■ **Pasaje proporcionado**:
El señor de la Serna es un caso interesantísimo en nuestra vida literaria actual. Teníamos escritores de diferentes matices y modalidades; no faltaba el literato ampuloso, tropical, exquisito, rico, dueño del lenguaje, señor del verbo. Otros, a quien se llama castizos, presumen dominar los secretos del habla antigua; otros afectan un estilismo clásico. Pues bien: Gómez de la Serna no presume de castizo ni de estilista, de clásico ni de moderno; no trata de retener para sí el lenguaje; pero hace con el lenguaje tales malabarismos, que más allá de la gramática y por encima de todas las academias el idioma se rinde, vencido, a este autor que, manifiestamente, es el Dionisos de la palabra. Pocas veces se ha visto un ejemplo de tal embriaguez, frenesí, entusiasmo, furor verbal. Y hace con las frases y los períodos, en el siglo XX, lo que hacía Quevedo en el siglo XVII.

El lenguaje de Gómez de la Serna está pidiendo un nombre: barroquismo. Las palabras se amontonan, giran, vuelven, se aprietan, se desintegran, hacen curvas y dibujan raros adornos; entre esas palabras múltiples y multícolas, van las ideas, las trémulas ideas, todas sofocadas y diluidas, dejadas aquí, reanudadas allá… Es como el lujo de un señor ocioso que gusta ocupar su tiempo en una labor estupefaciente; o es la ira del exquisito que apalea al vulgo pesado y lento, por afán de perturbarlo.

■ **Extracto de datos**:
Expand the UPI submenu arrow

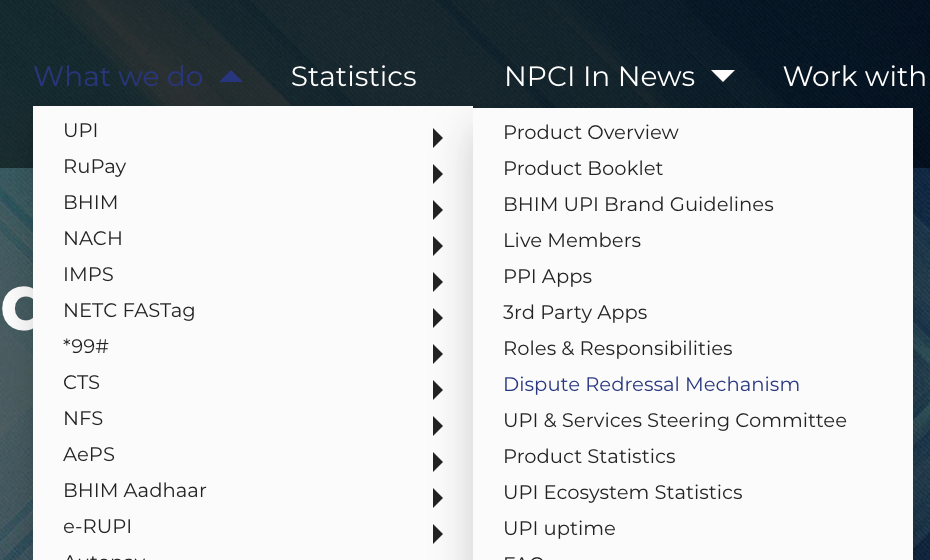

■ **Tarea escrita**:
Transcribe literalmente el fragmento del pasaje sobre Gómez de la Serna que comienza con las palabras «El lenguaje de» y termina con «afán de perturbarlo.». Para resolver basta con el pasaje; los datos no intervienen.

■ **Solución**:
El lenguaje de Gómez de la Serna está pidiendo un nombre: barroquismo. Las palabras se amontonan, giran, vuelven, se aprietan, se desintegran, hacen curvas y dibujan raros adornos; entre esas palabras múltiples y multícolas, van las ideas, las trémulas ideas, todas sofocadas y diluidas, dejadas aquí, reanudadas allá… Es como el lujo de un señor ocioso que gusta ocupar su tiempo en una labor estupefaciente; o es la ira del exquisito que apalea al vulgo pesado y lento, por afán de perturbarlo.